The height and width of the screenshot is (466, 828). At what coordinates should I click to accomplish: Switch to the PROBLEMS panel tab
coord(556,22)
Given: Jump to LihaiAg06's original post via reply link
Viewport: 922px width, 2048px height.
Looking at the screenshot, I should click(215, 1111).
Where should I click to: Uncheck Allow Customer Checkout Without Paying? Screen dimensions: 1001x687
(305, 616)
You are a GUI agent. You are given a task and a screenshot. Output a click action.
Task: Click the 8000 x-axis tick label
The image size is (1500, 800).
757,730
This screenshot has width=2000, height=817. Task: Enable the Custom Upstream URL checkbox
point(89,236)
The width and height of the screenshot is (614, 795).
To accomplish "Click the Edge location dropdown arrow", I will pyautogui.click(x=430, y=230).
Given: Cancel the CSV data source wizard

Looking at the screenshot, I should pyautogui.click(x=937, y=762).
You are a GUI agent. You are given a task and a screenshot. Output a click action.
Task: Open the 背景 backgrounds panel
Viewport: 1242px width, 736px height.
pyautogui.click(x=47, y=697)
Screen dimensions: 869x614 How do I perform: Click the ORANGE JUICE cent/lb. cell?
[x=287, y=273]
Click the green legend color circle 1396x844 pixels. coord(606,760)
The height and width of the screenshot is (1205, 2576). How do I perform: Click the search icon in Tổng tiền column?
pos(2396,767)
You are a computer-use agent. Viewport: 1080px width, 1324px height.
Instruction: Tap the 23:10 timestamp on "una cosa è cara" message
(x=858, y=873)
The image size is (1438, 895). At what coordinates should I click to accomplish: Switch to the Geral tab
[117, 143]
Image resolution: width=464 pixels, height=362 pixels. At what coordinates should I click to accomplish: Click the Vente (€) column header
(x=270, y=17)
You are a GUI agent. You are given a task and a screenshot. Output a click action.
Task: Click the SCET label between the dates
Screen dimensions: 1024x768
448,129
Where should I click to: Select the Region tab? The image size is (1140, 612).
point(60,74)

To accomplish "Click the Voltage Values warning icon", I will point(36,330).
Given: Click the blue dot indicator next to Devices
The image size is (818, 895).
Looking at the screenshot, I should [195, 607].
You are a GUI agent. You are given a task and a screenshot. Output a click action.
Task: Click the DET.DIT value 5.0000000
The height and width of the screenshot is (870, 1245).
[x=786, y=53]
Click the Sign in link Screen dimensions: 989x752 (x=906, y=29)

◆ ◆ ◆

▶ _WORK INSTRUCTION_
Copy the entire listing above, line for line, exactly.

▶ _REPLY_
The height and width of the screenshot is (466, 828). At what coordinates should I click to accomplish: Switch to the PROBLEMS panel tab
coord(556,22)
Given: Jump to LihaiAg06's original post via reply link
Viewport: 922px width, 2048px height.
Looking at the screenshot, I should click(215, 1111).
Where should I click to: Uncheck Allow Customer Checkout Without Paying? Screen dimensions: 1001x687
(305, 616)
You are a GUI agent. You are given a task and a screenshot. Output a click action.
Task: Click the 8000 x-axis tick label
The image size is (1500, 800).
757,730
This screenshot has width=2000, height=817. Task: Enable the Custom Upstream URL checkbox
point(89,236)
The width and height of the screenshot is (614, 795).
To accomplish "Click the Edge location dropdown arrow", I will pyautogui.click(x=430, y=230).
Given: Cancel the CSV data source wizard

Looking at the screenshot, I should pyautogui.click(x=937, y=762).
You are a GUI agent. You are given a task and a screenshot. Output a click action.
Task: Open the 背景 backgrounds panel
Viewport: 1242px width, 736px height.
pyautogui.click(x=47, y=697)
Screen dimensions: 869x614 How do I perform: Click the ORANGE JUICE cent/lb. cell?
[x=287, y=273]
Click the green legend color circle 1396x844 pixels. coord(606,760)
The height and width of the screenshot is (1205, 2576). How do I perform: Click the search icon in Tổng tiền column?
pos(2396,767)
You are a computer-use agent. Viewport: 1080px width, 1324px height.
Instruction: Tap the 23:10 timestamp on "una cosa è cara" message
(x=858, y=873)
The image size is (1438, 895). At what coordinates should I click to accomplish: Switch to the Geral tab
[117, 143]
Image resolution: width=464 pixels, height=362 pixels. At what coordinates should I click to accomplish: Click the Vente (€) column header
(x=270, y=17)
You are a GUI agent. You are given a task and a screenshot. Output a click action.
Task: Click the SCET label between the dates
Screen dimensions: 1024x768
448,129
Where should I click to: Select the Region tab? The image size is (1140, 612).
point(60,74)

To accomplish "Click the Voltage Values warning icon", I will point(36,330).
Given: Click the blue dot indicator next to Devices
The image size is (818, 895).
Looking at the screenshot, I should [195, 607].
You are a GUI agent. You are given a task and a screenshot. Output a click action.
Task: Click the DET.DIT value 5.0000000
The height and width of the screenshot is (870, 1245).
[x=786, y=53]
Click the Sign in link Screen dimensions: 989x752 (x=906, y=29)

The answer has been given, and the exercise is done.